The Future Is: Data Science for Health

An unprecedented volume of health data demands a new generation of scientists equipped to translate data into improved health outcomes—and do so ethically.

November 6, 2023

Long before the advent of machine learning, interactive data visualizations, or the flurry of concern and wonder surrounding ChatGPT, there were public health officials manually collecting and cataloging health data, then analyzing those data by hand with the aim of improving the health of their communities. “Public health has always been a very data-oriented discipline,” says Jeff Goldsmith, PhD, associate dean of data science and associate professor of Biostatistics. “Today, we are seeing a natural progression and growing sophistication of analytic techniques that public health researchers are using to address the same fundamental questions that we always have.”

Goldsmith sees the arrival of artificial intelligence (AI), augmented intelligence, and machine learning as a natural evolution in public health. (Augmented intelligence itself evolved out of AI; it involves applying AI to enhance, rather than replace, human tasks and decision-making.) These tools are becoming increasingly essential to translate an unprecedented volume of data into population-wide health improvements. “We’ve moved from a world with a paucity of data to one with an overabundance of it,” says Moise Desvarieux, MD, PhD, MPH ’91, associate professor of Epidemiology. According to Nature Genetics, there were an estimated 2,314 exabytes of health data produced worldwide in 2020, up from 153 exabytes in 2013. (Five exabytes is thought to be equal to all the words ever spoken by humanity.) With this explosion of data comes tremendous potential to improve public health, but also the dangerous possibility that technology—or those who wield it—will exacerbate disparities.  

Big Data, Getting Bigger

Health data now extend far beyond information that has traditionally been collected—demographics, environmental exposures, medical history, family history—to new sources such as continuously collected activity levels. Desvarieux offers the example of renting a Citi Bike in New York. “We know when and where the person got on and off the bike, the distance they rode, whether there was a hill, and the amount of time they spent riding.” Data from sources such as Citi Bikes, smartphones, and wearable devices present a rich opportunity for public health. “We have not only personal data, but also data on our environment, the quality of the air we breathe, the soil quality,” Desvarieux says. 

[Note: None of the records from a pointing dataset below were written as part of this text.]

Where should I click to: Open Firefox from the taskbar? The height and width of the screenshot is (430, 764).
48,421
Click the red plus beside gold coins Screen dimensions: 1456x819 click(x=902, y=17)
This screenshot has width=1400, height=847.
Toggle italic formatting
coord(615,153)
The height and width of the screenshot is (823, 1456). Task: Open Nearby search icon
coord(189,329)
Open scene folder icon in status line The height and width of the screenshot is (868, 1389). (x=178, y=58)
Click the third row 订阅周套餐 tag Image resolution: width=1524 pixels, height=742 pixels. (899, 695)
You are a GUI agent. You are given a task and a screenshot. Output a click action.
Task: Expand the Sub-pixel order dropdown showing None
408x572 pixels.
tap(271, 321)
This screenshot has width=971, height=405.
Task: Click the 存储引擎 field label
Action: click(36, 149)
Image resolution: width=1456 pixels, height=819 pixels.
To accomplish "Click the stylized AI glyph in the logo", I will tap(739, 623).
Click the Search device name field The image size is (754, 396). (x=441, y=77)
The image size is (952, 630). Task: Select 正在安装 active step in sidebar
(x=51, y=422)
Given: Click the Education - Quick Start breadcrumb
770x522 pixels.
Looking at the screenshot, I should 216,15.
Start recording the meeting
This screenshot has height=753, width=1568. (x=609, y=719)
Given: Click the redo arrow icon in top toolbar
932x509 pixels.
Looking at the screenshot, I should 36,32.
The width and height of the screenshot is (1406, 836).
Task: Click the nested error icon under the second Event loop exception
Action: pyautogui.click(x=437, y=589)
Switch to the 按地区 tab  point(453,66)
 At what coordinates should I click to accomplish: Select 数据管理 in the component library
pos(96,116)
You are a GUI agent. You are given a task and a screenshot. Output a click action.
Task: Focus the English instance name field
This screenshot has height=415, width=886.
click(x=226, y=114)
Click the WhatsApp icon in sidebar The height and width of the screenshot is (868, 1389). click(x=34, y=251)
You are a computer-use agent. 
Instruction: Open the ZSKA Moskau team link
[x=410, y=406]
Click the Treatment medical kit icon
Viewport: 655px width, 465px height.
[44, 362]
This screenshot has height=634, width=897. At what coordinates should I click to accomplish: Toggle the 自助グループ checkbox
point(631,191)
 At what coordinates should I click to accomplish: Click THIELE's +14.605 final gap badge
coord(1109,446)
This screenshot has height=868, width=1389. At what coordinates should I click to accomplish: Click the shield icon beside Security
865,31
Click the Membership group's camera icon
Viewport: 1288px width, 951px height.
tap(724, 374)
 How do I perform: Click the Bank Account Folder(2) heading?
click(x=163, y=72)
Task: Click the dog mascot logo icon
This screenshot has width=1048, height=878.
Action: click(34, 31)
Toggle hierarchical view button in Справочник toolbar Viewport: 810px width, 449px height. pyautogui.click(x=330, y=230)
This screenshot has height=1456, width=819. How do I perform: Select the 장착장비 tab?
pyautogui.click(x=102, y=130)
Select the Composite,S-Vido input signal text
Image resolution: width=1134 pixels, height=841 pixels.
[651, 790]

In research at Columbia Mailman School, Desvarieux and colleagues are using personal and environmental data, as well as genetic sequencing data, to pinpoint personalized risk estimates for someone’s likelihood of developing a given chronic condition. Genetic sequencing technology can now paint deep and comprehensive pictures of individual genomes, too. Taken together, the data on behaviors, biology, risks, environment, genomics, and more can help public health researchers determine who may be at a greater risk for adverse health outcomes, and the best ways to mitigate those risks. This quantity and diversity of information mark what Desvarieux calls “the new world” in public health data science. However it’s characterized, this abundance of data requires new skills from public health professionals.   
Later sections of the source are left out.